Species of butterfly

Burara harisa, the orange awlet, is a species of hesperid found in Asia. The butterfly was reassigned to genus Burara by Vane-Wright and de Jong (2003) and is considered by them to be Burara harisa.

==Range==
The orange awlet is found in India, Myanmar, Malaysia, Java, Singapore, Hong Kong and north Vietnam.

In India, the butterfly is found along the Himalayas from Sikkim to Assam and eastwards to south Myanmar. It also has been recorded from the Andaman Islands.

The type locality is Bengal.

==Status==
It is considered by William Harry Evans to be very rare in Hong Kong, rare in South India, but not rare in the Himalayas.

==Description==

The butterfly has a wingspan of 45 to 55 mm.

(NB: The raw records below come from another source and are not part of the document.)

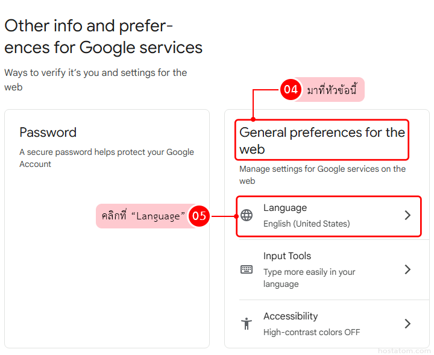Open Input Tools via its chevron arrow
The height and width of the screenshot is (355, 434).
pyautogui.click(x=407, y=269)
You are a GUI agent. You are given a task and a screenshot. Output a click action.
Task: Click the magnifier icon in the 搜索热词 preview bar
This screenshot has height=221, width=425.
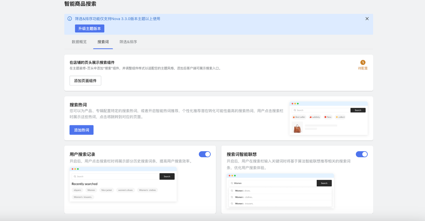(x=295, y=110)
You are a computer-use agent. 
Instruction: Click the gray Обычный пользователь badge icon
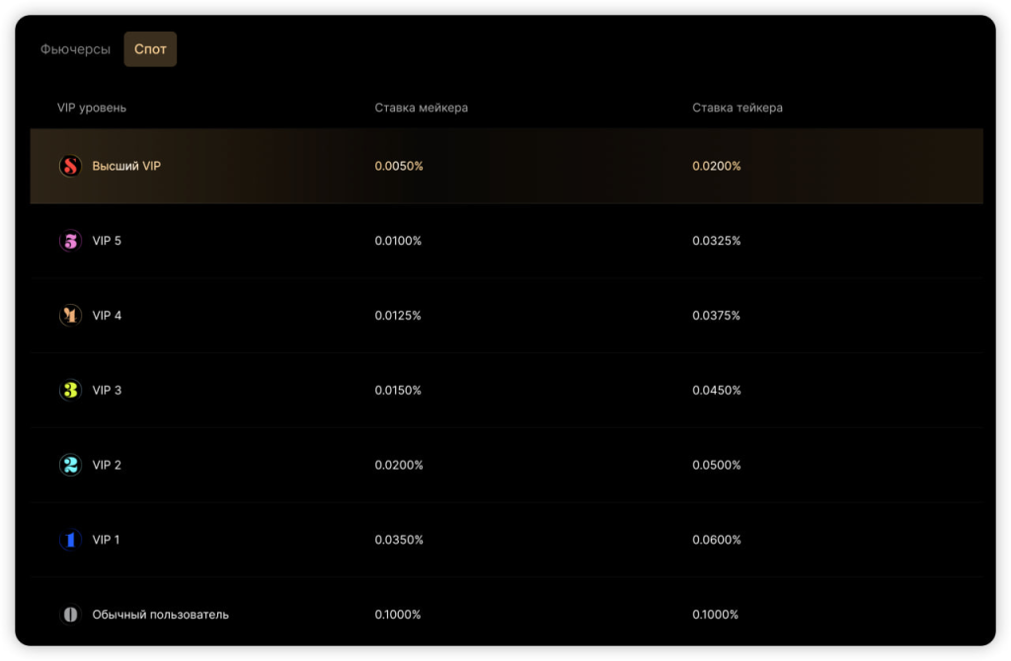click(x=69, y=615)
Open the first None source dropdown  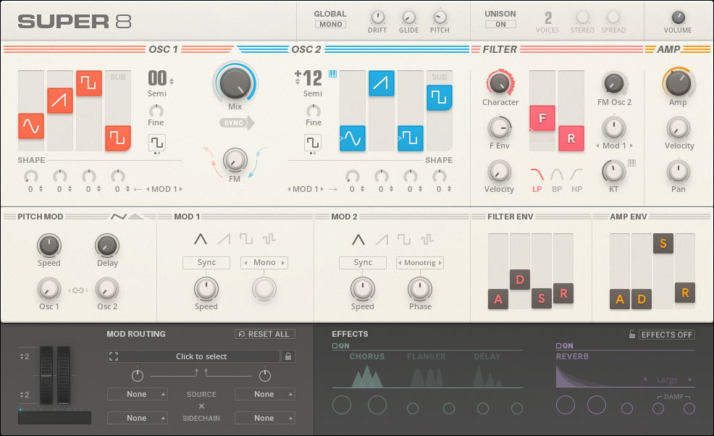click(138, 394)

Edward Yerbury Watson (1891) gives a detailed description:

Male and female brown.

Male. Upperside dull vinaceous brown, palest on the disk; forewing with an orange yellow costal streak; hindwing broadly along anterior margin pale buff yellow. Body greyish. Cilia of hindwing orange yellow. Underside paler suffused with orange yellow; forewing with a curved series of pale purple narrow streaks between the veins before the apex, and a broad pale buff patch along the posterior margin; hindwing with the veins and lines between them and cilia orange yellow: a black orange yellow encircled basal spot on both wings; a discal series of pale purplish streaks. Third joint of palpi brown; palpi beneath, front and sides of thorax, legs and streak alongside of abdomen orange yellow; middle of thorax and abdomen and anal tuft orange yellow.

Female. Upperside dark purple brown; the base of wings greyish, with steel blue gloss. Body greyish. Cilia of hindwing pale orange yellow. Underside as in male; posterior margin of forewing with a less defined pale patch.
— Watson

==Habits==
This butterfly is crepuscular.

==Host plants==
The larva has been recorded on Zingiber zerumbet (Zingiberaceae).